Fair point Jay, but I saved $7k going the upgrade route, which buys a lot of SSDs.

Apropos Jay's point, a brief search for a PCIe card that would offer a Thunderbolt port on an old Mac turned up nothing that looked plausible. You get a lot of hits but the results looked spurious.


----------



## URL (Jan 3, 2017)

Why is thunderbolt so coveted, I have gone over to the PC so I refrained thunderbolt even if the possibility existed for PC. Today I have 3 SSD drives inside, 3screens (two 2560/1440/ one 1980/1280) SSD for booth, SSD for Samples / backup and SSD for Audio, outside the computer I have USB3 4 for backup disk..today there are alternatives.


----------



## JohnG (Jan 3, 2017)

@URL Thunderbolt, if I understand it accurately, has the rare ability to daisy-chain without losing much or any speed. That's awesome.

Thunderbolt 2 is ludicrously fast, and the announced-but-not-sure-it's-available Thunderbolt 3 is even more ludicrously fast. Supercaliludicrously fast. http://appleinsider.com/articles/15...b-c-connector-transfer-speeds-of-up-to-40gbps

If you have USB 3.1 devices and 3.1 ports you are doing fine -- similar specs to (but not necessarily the same as) Thunderbolt 1, but it's not clear that the devices I own work at anything close to that speed. I say "not necessarily the same as" based on a review I read that implies Thunderbolt's under-the-hood speed is quite a bit higher than the 10GB/s because of dual channels.


----------



## Ashermusic (Jan 3, 2017)

URL said:


> Why is thunderbolt so coveted, I have gone over to the PC so I refrained thunderbolt even if the possibility existed for PC. Today I have 3 SSD drives inside, 3screens (two 2560/1440/ one 1980/1280) SSD for booth, SSD for Samples / backup and SSD for Audio, outside the computer I have USB3 4 for backup disk..today there are alternatives.

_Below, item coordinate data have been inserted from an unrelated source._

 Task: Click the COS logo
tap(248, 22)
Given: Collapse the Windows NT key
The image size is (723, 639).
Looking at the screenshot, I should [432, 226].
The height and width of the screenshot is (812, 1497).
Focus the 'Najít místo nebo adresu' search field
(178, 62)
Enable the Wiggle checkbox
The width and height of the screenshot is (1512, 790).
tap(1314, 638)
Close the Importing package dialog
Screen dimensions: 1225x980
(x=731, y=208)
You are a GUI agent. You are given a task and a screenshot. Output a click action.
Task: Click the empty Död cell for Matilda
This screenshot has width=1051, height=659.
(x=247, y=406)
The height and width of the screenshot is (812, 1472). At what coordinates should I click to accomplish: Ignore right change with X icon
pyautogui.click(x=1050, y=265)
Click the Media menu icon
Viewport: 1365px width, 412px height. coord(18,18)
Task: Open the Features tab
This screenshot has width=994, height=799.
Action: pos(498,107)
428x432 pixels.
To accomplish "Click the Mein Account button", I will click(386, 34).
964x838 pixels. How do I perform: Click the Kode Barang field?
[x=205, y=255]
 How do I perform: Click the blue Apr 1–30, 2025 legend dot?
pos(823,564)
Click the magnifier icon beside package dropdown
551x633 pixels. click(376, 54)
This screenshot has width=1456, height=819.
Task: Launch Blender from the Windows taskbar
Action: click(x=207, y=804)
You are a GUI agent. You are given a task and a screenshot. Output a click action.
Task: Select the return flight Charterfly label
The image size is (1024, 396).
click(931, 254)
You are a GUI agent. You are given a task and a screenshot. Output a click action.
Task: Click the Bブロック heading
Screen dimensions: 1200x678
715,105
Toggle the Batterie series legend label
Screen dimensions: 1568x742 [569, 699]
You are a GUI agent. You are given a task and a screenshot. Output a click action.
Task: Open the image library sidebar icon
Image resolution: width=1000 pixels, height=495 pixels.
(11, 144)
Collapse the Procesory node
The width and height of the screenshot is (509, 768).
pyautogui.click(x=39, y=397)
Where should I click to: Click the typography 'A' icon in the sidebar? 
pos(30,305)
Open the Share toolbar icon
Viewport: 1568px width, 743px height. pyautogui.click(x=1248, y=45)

PC path forward may indeed be different, but Apple is clearly moving to Thunderbolt and USB-C.


----------



## URL (Jan 3, 2017)

There is TB2 for PC.

Yes I understand the "needs in Mac for this communication port" of TB and I thought that I must have TB on my next computer but I didn't realize at first that I have to wait or refresh a "old" MP to have that function...I looked in a other direction...
Yes we all need speed for fast communication between gear.
I have TB2 on my new Pc motherboard as a Pci-E card-but I don't use it-I don't have the room for it on my motherboard, dsp-card and graphic card is my priority at the moment and occupies all my PCI-E.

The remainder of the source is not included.